Incubator
Yesterday afternoon a nurse came to the house to check Stellan over — this is pretty routine, and a brilliant idea (since it guarantees someone with both expertise and a full night’s sleep will be around to make sure we haven’t locked the baby in the basement or overcautiously swaddled him in fifty blankets or something.)
We’d been having some breastfeeding problems, which the visiting nurse suspected was caused by a too-short frenulum, so after she left she called our pediatrician, who stayed long past the end of her workday to squeeze in an appointment with us.
Once we got to the office, all questions about feeding problems were quickly set aside: she rushed us into the lab where a tech (who was also staying long past the end of her workday to help us out) drew some blood, and then sent us upstairs to the maternity center so we could wait for the results. They fed us sandwiches, and generally bent over backwards to make us comfortable. (If it isn’t obvious, I’m super-impressed with the quality of medical care available around here.)
And the results were: jaundice. The cure for which, apparently, is to sit under a gro-light for a couple of days. Either that, or this is the awesomeist practical joke ever. So we’ll be staying at the North Adams med center for a while, completing our grand tour of the Hospitals Of Berkshire County, until all that blue light makes our kid less yellow.
Everything is fine. That’s the important part. This isn’t an uncommon problem, and if caught in time, which it was, leaves no lasting effects. If not caught in time, it can cause irreversible brain damage, seizures, and all sorts of other things nobody wants to think about their baby having. So I’m really feeling like we dodged a bullet: our regularly scheduled ped appointment wasn’t for another two days. Would we have recognized that the yellow tint in his eyes was a real problem and called in ourselves? No idea. Glad we don’t have to find out.

[Saved entries]
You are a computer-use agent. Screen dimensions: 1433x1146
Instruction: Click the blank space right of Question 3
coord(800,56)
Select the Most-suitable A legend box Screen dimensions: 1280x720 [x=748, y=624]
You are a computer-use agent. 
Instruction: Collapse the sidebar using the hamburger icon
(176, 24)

*Requirement 1:* Rewrite the part of the post about the baby's jaundice between "Everything is fine." and "to find out.", inclusive, replacing "caught in time" with "spotted early".
*Requirement 2:* In the post about the baby's jaundice, how far off was the regularly scheduled pediatric appointment?
*Requirement 3:* Which individual medical workers does the post about the baby's jaundice mention?
Work from the jaundice post alone, not from the records.

*Task output 1:*
Everything is fine. That’s the important part. This isn’t an uncommon problem, and if spotted early, which it was, leaves no lasting effects. If not spotted early, it can cause irreversible brain damage, seizures, and all sorts of other things nobody wants to think about their baby having. So I’m really feeling like we dodged a bullet: our regularly scheduled ped appointment wasn’t for another two days. Would we have recognized that the yellow tint in his eyes was a real problem and called in ourselves? No idea. Glad we don’t have to find out.

*Task output 2:* Another two days.

*Task output 3:* The visiting nurse, the pediatrician, and the lab tech.